Там, за передним краем — страница 9 из 48

Вадим взял пакет, повернул его, прочитал надпись: «Самому меткому стрелку» и недоуменно взглянул на офицера.

— Да это не мне, — сказал он.

— А кому же? — отозвался майор. — Может, мне или командиру полка? Нет, дорогой мой, я сам видел, как ты стреляешь. Бери, бери. Это подарок из тыла, от трудящихся.

Серой материей была обтянута коробочка. А что в ней?

— Можешь открыть и посмотреть, — сказал Стороженко. — Ножик на столе.

В коробочке лежал вышитый кисет и аккуратно завернутая в бумагу… рогатка. Обыкновенная мальчишеская рогатка. Из вишневого дерева. Красноватая резина. Вадим попробовал — тянется хорошо, с усилием. В кисете, на котором красными нитками была вышита звездочка, а желтыми — цветочек, была записка.

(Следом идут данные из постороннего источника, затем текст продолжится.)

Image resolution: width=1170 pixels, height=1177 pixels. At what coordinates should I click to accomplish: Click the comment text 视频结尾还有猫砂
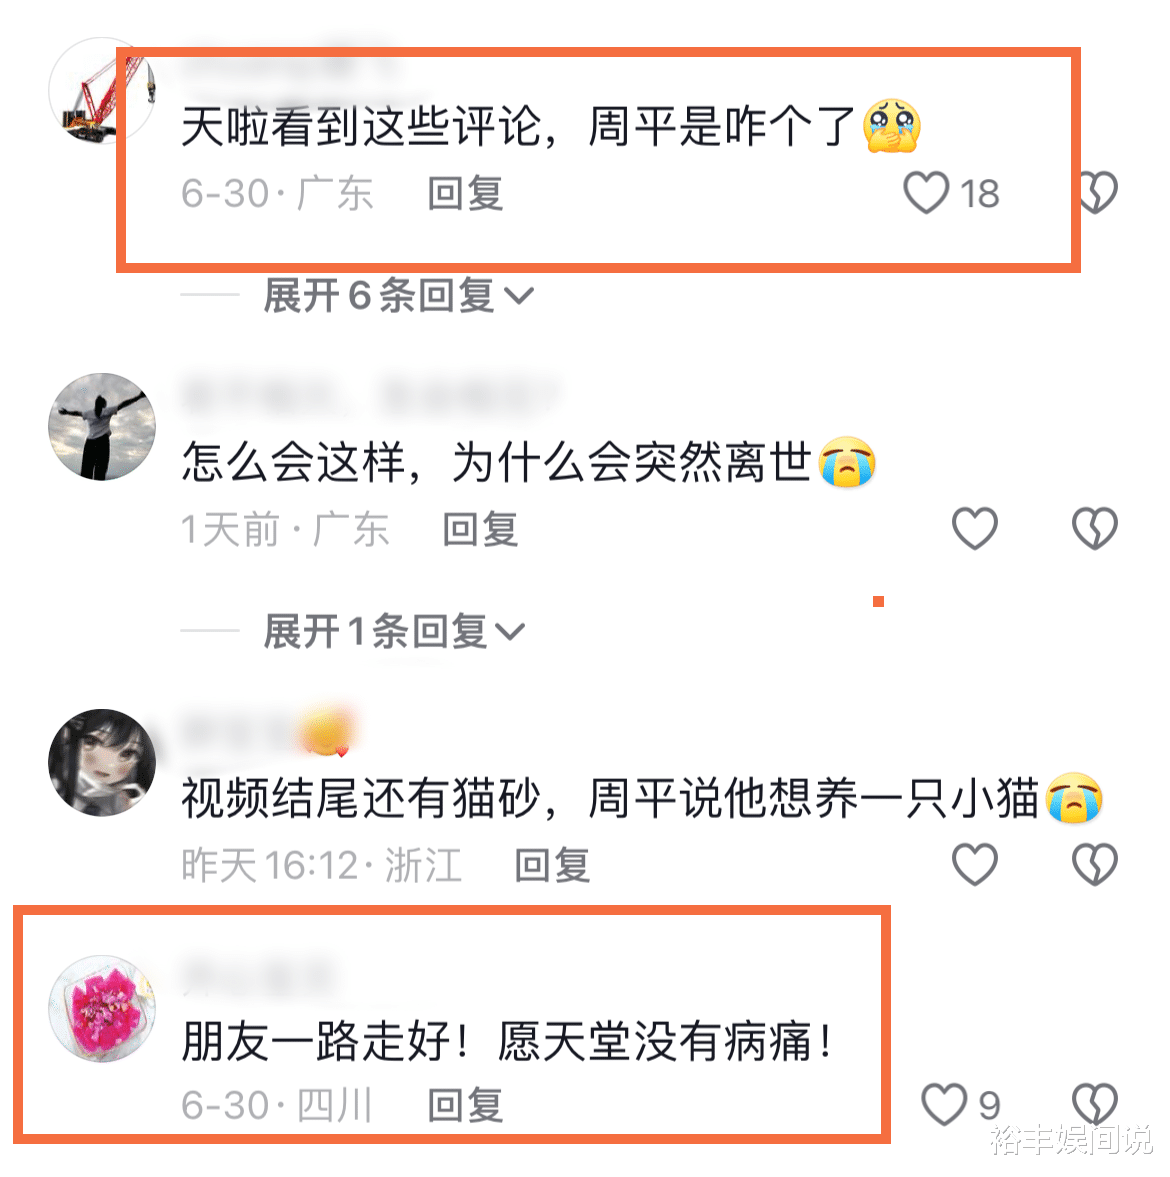coord(360,797)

«Дорогой советский боец! — говорилось в ней. — Пишет тебе ученик 4-го класса Зареченской школы Сергей Бычков. У нас в школе собирали подарки фронтовикам. Мальчики и девочки приносили из дома варежки, носки, а Илюша Петухов даже бритву принес. Отца-то у него фашисты убили, а самому бриться еще рано. Я дома ни варежек, ни бритвы не нашел, потому решил послать свою рогатку. Она такая меткая, что из нее можно любому фашисту глаз выбить. Я бы сам пошел на фронт, да мамка не пускает, говорит; надо помогать по хозяйству, пока отец на войне.

Кисет вышивала моя сестра Галя. Она во 2-м классе учится.

Дорогой советский боец! Метко стреляй по фашистам. Убивай их как можно больше, чтобы быстрее закончилась война.

До свидания. Писал Сергей Бычков».

— Вы почитайте, что пишет, — Лавров подал листок бумаги начальнику штаба. — Ведь он отдал самое дорогое, что было у него. Я рос в деревне и по себе знаю, что значит такая рогатка для мальчишки. Братик у меня есть, тоже в 4-м классе учится. Раз в неделю обязательно письмо от него получаю. Он с мамой живет и с сестренкой.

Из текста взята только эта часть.